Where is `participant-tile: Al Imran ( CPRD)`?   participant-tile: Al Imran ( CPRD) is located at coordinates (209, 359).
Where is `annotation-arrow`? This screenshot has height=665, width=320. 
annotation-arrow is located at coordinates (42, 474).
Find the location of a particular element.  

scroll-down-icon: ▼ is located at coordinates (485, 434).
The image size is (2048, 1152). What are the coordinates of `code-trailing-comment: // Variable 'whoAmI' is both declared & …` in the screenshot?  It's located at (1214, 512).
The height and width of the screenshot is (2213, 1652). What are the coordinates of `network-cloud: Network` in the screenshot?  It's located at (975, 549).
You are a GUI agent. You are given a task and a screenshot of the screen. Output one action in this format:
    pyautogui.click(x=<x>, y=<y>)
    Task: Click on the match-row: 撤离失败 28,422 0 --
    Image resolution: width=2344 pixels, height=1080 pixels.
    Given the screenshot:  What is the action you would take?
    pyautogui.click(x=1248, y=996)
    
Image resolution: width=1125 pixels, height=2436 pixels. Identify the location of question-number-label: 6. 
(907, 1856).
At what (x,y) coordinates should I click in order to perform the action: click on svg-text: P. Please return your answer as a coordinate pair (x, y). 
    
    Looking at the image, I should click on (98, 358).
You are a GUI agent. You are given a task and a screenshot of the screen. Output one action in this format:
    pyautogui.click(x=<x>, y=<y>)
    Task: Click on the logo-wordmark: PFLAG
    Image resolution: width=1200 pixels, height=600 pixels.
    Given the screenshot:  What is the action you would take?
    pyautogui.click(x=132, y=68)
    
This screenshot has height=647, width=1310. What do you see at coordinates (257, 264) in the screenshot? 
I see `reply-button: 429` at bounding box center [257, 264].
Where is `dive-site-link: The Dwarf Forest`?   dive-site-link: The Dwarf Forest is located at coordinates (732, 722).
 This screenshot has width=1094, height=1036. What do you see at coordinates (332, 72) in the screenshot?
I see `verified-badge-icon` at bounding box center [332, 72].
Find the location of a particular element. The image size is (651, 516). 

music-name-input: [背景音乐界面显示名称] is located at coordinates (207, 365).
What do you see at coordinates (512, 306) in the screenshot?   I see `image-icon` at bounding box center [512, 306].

########

### Exercise brief
Rewrite the lines above, replacing every "GUI agent" with "screen assistant" and leaving everything else unchanged.

### Answer to this exercise
Where is `participant-tile: Al Imran ( CPRD)`?   participant-tile: Al Imran ( CPRD) is located at coordinates (209, 359).
Where is `annotation-arrow`? This screenshot has height=665, width=320. 
annotation-arrow is located at coordinates (42, 474).
Find the location of a particular element.  

scroll-down-icon: ▼ is located at coordinates (485, 434).
The image size is (2048, 1152). What are the coordinates of `code-trailing-comment: // Variable 'whoAmI' is both declared & …` in the screenshot?  It's located at (1214, 512).
The height and width of the screenshot is (2213, 1652). What are the coordinates of `network-cloud: Network` in the screenshot?  It's located at (975, 549).
You are a screen assistant. You are given a task and a screenshot of the screen. Output one action in this format:
    pyautogui.click(x=<x>, y=<y>)
    Task: Click on the match-row: 撤离失败 28,422 0 --
    Image resolution: width=2344 pixels, height=1080 pixels.
    Given the screenshot:  What is the action you would take?
    pyautogui.click(x=1248, y=996)
    
Image resolution: width=1125 pixels, height=2436 pixels. Identify the location of question-number-label: 6. 
(907, 1856).
At what (x,y) coordinates should I click in order to perform the action: click on svg-text: P. Please return your answer as a coordinate pair (x, y). 
    
    Looking at the image, I should click on (98, 358).
You are a screen assistant. You are given a task and a screenshot of the screen. Output one action in this format:
    pyautogui.click(x=<x>, y=<y>)
    Task: Click on the logo-wordmark: PFLAG
    Image resolution: width=1200 pixels, height=600 pixels.
    Given the screenshot:  What is the action you would take?
    pyautogui.click(x=132, y=68)
    
This screenshot has height=647, width=1310. What do you see at coordinates (257, 264) in the screenshot? 
I see `reply-button: 429` at bounding box center [257, 264].
Where is `dive-site-link: The Dwarf Forest`?   dive-site-link: The Dwarf Forest is located at coordinates (732, 722).
 This screenshot has width=1094, height=1036. What do you see at coordinates (332, 72) in the screenshot?
I see `verified-badge-icon` at bounding box center [332, 72].
Find the location of a particular element. The image size is (651, 516). 

music-name-input: [背景音乐界面显示名称] is located at coordinates (207, 365).
What do you see at coordinates (512, 306) in the screenshot?   I see `image-icon` at bounding box center [512, 306].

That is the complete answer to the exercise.